Большинство критиков, сочувственно писавших о романе, называли его романом игровым, романом-обманкой: мол, завлек Быков простодушного читателя, поманил сказкой о великой Империи, а затем доказал неопровержимо, что любовь к сталинскому СССР гибельна. На этом сошлись и Иваницкая, и Андрей Немзер, и Лев Данилкин. Обратимся к тексту: в одном из центральных эпизодов Рогов, присутствующий на публичной экзекуции садомазохистов, осознает, что всё увиденное — представление, род извращенного театра. “То единственное, в чем на миг мелькнула подлинность, оказалось главной обманкой”. Рогов взыскует подлинности; он ищет Человека. Человека, как ему представляется, выковывали в Империи, выковывали, пытая и мучая, а без пыток и мучений человек всегда превращается “в медузу без костей”. Несомненно, это сам Быков устремился на поиски. Тут уж не до игры. Современное общество потребления и современный массовый человек, человек потребляющий, человек жующий — зрелище не из приятных. Стремление найти альтернативу нынешнему Homo понятно, но Быков решил поискать человека в пыточном подвале, а там его нет и никогда не было. Экспедиция изначально была обречена на неудачу, отсюда и провал романа в болотную жижу — вместе с историком Роговым.
Хотелось бы подчеркнуть, что мои претензии к тексту Дмитрия Быкова относятся в первую очередь к области эстетики. Эстетика первична, и никакие идеи, мысли и благие намерения не оправдывают кособокой композиции, неточного словоупотребления и языковых погрешностей. С чувством глубокого сожаления приходится назвать другой неудовлетворительно написанный роман — “Любовь к отеческим гробам” Александра Мелихова (“Новый мир”, № 9-10).
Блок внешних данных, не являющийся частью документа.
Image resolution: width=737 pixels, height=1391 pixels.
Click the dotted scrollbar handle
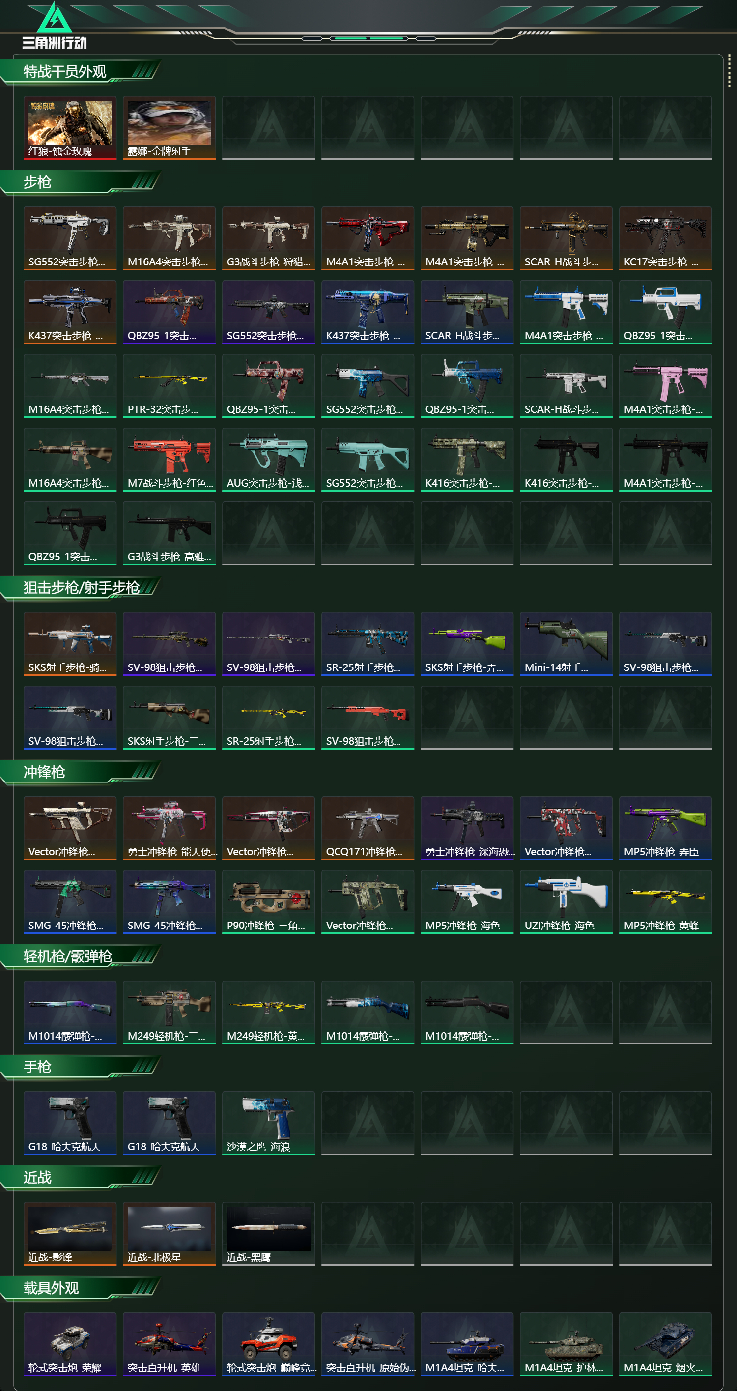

Выражая сожаление, я не иронизирую. Мне нравятся тексты будоражащие, острые, нервные, задевающие за живое. Роман Мелихова как раз таков; это монолог немолодого человека, российского интеллигента, математика-интеллектуала, рассказывающего о своей жизни, о прошлом и настоящем, о жене и детях, о теще —Бабушке Фене, о своих родителях, рассказывающего, прорисовывая жесткие психологические портреты, не щадя ни себя, ни близких. И попутно он рассуждает на всевозможные темы: от взаимоотношений отцов и детей до устройства человеческого общества. В основе рассуждений — два тезиса: о М-культуре и фантомах.
М-культурой Мелихов (понятно, что автор доверил герою собственные мысли) называет мастурбационную культуру, культуру, в основе которой — самоуслаждение, самоуслаждение наркотиками, в том числе любовью, искусством, религией. Фантом же — суть сумма идеалистических представлений человека, и есть фантом народа, фантом родины, есть фантомы личностные и фантомы коллективные. Естественно, здесь понятия М-культуры и фантома не несут никаких отрицательных оттенков, это данность, с которой существуют люди. Впрочем, рассказчик активно противопоставляет себя окружающим, противопоставляет самоуслаждению долг и ответственность, фантомам — реальность, чтобы потом признать наличие у себя и М-глубин, и любимого фантома — фантома истины. Все эти идеи не так чтобы очень оригинальны, если, скажем, заменить “фантом” — “мифом”, то ничего не изменится, а градус своеобразия снизится резко. Замечательно другое — умение Александра Мелихова создавать готовые афористические формулы, жесткие, парадоксальные, иногда злые: “мораль противоположна истине: истина должна изгонять противоречия, а мораль, наоборот, вбирать их как можно больше в своем стремлении защитить всех и каждого. Поэтому добрый человек не может быть последовательным, а последовательный — добрым”; “семья — это школа, в которой аттестат окончательной зрелости выдается только вместе со свидетельством о смерти”; “готовность убить из-за мнимостей и отличает человека от животного”. И еще хорошо, что текст Мелихова полемичен — по отношению к усредненному интеллигентско-либеральному сознанию: это будит мысль. Но в целом — в целом роману не хватает мускулистости и ритма, и проснувшаяся мысль вновь засыпает в вялой, аморфной массе бесконечного говорения.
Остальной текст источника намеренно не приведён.